A patient-centred device to improve hearing aid satisfaction

Lead Research Organisation: University of Manchester
Department Name: Electrical and Electronic Engineering

Abstract

What are the technical reasons for the lack of perceived benefit of hearing aids, leading to their low uptake and abandonment by people with hearing loss ?
Many software models exist to predict sound quality and intelligibility of an acoustic signal. They tend to produce an index or grade of the residual desirable features of the signal. However, they do not identify the cause of the loss of the desirable features. Identifying the cause of the degradation will permit identification of the device that is (primarily) producing the loss
Routemap: The overview is to investigate the contributors to, and manifestation of, sound degradation in the transmission of audio captured in high quality (a broadcast source) and relayed to a hearing-impaired listener seated in a controlled listening environment. The format of the project is to investigate audio quality degradation in a broadcast audio chain, from signal capture (microphone), processing (poor enunciation, noise reduction, dynamic range compression, mixing, matrixing, perceptual coding) for presentation to a listener sitting in a televisual environment (video not essential). Each degradation is expected to produce a "fingerprint" on the spectro-temporal modulations and their inter-relationships across multiple sources.

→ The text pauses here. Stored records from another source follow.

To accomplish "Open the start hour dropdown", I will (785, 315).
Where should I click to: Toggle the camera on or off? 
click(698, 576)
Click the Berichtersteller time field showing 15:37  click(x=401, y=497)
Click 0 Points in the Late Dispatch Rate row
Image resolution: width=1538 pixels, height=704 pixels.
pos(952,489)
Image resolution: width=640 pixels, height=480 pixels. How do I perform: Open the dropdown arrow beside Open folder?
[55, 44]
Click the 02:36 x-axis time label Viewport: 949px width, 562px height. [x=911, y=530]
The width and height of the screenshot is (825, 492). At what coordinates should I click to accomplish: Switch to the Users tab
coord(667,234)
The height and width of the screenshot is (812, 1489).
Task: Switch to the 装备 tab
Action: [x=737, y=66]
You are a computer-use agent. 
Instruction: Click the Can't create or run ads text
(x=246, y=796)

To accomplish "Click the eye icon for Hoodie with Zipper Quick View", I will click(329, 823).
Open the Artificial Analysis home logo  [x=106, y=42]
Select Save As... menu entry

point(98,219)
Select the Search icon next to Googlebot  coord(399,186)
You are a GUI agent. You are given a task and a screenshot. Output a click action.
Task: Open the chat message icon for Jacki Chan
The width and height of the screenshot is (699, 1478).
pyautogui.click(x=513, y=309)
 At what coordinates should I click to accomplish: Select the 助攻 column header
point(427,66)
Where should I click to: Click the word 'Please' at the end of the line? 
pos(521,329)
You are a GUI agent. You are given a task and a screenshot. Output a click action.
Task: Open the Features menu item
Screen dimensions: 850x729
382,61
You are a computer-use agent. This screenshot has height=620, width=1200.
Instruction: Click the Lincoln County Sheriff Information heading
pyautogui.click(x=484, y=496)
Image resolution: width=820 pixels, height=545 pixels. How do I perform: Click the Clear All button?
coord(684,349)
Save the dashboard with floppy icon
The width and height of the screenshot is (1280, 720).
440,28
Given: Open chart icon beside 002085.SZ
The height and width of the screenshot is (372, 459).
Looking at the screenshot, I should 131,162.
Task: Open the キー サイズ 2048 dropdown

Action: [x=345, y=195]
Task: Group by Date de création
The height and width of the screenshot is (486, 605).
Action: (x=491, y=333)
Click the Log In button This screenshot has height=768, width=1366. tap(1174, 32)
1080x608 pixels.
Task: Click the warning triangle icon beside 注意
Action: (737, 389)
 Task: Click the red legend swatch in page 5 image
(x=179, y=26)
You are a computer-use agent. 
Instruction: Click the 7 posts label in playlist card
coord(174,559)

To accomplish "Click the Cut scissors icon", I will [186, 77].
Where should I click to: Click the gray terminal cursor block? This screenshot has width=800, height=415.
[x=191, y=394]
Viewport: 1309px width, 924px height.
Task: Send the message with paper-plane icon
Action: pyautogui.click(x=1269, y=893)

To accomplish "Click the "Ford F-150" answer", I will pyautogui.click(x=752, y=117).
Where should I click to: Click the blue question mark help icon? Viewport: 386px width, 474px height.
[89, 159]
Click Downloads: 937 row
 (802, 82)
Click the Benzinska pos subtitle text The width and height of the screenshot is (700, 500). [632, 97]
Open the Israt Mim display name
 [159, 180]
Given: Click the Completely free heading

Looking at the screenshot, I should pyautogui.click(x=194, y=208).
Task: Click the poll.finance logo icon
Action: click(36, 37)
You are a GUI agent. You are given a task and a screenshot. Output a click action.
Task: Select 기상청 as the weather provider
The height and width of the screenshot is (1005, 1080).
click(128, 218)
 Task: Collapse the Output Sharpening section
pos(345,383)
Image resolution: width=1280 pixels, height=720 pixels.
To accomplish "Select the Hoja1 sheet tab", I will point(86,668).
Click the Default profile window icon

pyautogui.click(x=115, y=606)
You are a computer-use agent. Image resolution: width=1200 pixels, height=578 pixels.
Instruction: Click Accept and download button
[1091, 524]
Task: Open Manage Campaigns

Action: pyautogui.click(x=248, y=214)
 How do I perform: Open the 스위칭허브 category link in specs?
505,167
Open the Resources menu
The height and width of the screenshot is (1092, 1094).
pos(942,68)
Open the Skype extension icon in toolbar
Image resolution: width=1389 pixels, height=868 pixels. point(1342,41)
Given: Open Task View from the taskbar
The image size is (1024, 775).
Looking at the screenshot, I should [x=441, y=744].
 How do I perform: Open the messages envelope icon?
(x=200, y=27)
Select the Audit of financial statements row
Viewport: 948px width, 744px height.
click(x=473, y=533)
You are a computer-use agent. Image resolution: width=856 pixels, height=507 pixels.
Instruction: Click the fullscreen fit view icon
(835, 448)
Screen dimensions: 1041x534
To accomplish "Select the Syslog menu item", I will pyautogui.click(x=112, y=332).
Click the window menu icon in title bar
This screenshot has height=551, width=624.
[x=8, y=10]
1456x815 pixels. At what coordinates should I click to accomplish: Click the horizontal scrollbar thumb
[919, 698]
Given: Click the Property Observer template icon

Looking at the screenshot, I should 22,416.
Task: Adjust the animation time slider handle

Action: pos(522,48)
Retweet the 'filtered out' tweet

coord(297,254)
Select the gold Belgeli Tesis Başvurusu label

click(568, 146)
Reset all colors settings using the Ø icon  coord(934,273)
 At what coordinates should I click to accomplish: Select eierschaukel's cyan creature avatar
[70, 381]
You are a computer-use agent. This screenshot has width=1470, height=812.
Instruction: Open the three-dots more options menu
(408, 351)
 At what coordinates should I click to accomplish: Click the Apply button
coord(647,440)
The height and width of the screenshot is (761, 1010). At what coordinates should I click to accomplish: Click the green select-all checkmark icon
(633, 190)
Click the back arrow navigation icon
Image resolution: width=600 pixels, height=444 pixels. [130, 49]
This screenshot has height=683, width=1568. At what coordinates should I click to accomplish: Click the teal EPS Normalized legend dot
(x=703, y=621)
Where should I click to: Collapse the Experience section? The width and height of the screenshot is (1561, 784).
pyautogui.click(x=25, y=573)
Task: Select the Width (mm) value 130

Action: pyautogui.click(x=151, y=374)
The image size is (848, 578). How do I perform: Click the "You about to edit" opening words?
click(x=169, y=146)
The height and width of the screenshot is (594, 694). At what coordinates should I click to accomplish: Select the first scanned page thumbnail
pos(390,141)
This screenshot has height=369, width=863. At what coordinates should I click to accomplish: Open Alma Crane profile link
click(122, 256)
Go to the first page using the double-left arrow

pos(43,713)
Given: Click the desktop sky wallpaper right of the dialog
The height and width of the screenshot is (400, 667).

The aim of the project is to develop software tools that will identify, or classify the fingerprints : e.g "this source has suffered poor signal capture, minor dynamic range compression, and has an adverse signal-to-noise ratio". The project also includes an element of EEG to link objective measures of audio perception to subjective measures received from the listener. Ultimately, the software would predict that the perceived audio quality as well as the reason/processing stage that caused the loss.